Trecho citado:
━━━
6. O sacrifício especial de direito individual

Para fundamentar a tese de que mesmo uma licença ou autorização válida do órgão ambiental competente para a atividade desenvolvida não serve como excludente da responsabilidade por dano ambiental, alguns autores tentam se valer do argumento de que existe, há muito tempo, uma regulamentação de efeitos idênticos na área do direito de vizinhança dos Códigos Civis do Brasil e de outros países. Alegam também que autorizações e licenças geralmente são outorgadas pelos órgãos administrativos com a "inerente ressalva de direitos de terceiros" (José Afonso da Silva, Direito Ambiental Constitucional, 1994, Edit. Malheiros, São Paulo, p. 216).
━━━
Descrição do problema: Transcreva na íntegra o trecho acima sobre licenças ambientais e responsabilidade por dano ambiental.

Material fornecido:
━━━
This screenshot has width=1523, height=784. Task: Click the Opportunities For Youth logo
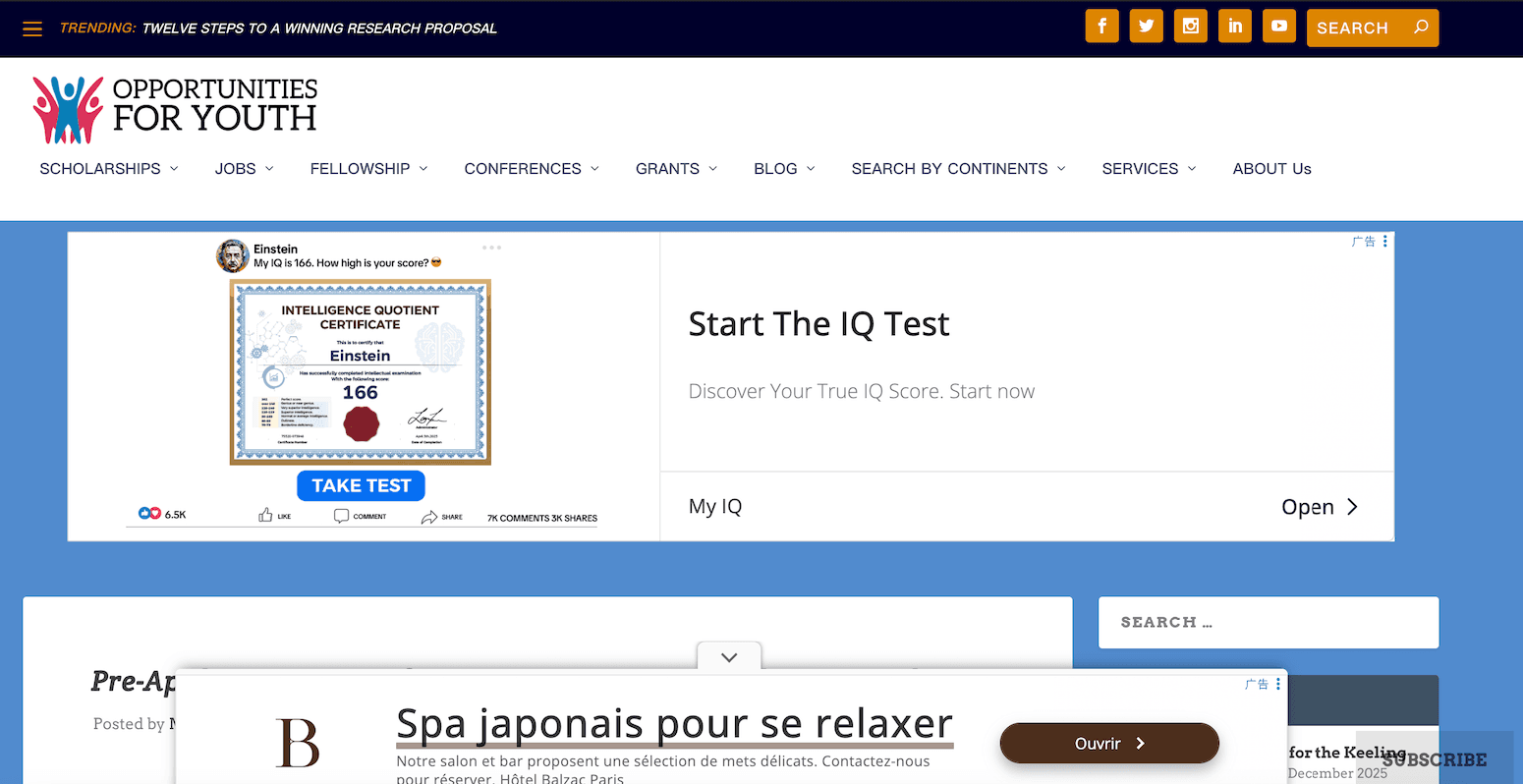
━━━
Resultado do exercício:
6. O sacrifício especial de direito individual

Para fundamentar a tese de que mesmo uma licença ou autorização válida do órgão ambiental competente para a atividade desenvolvida não serve como excludente da responsabilidade por dano ambiental, alguns autores tentam se valer do argumento de que existe, há muito tempo, uma regulamentação de efeitos idênticos na área do direito de vizinhança dos Códigos Civis do Brasil e de outros países. Alegam também que autorizações e licenças geralmente são outorgadas pelos órgãos administrativos com a "inerente ressalva de direitos de terceiros" (José Afonso da Silva, Direito Ambiental Constitucional, 1994, Edit. Malheiros, São Paulo, p. 216).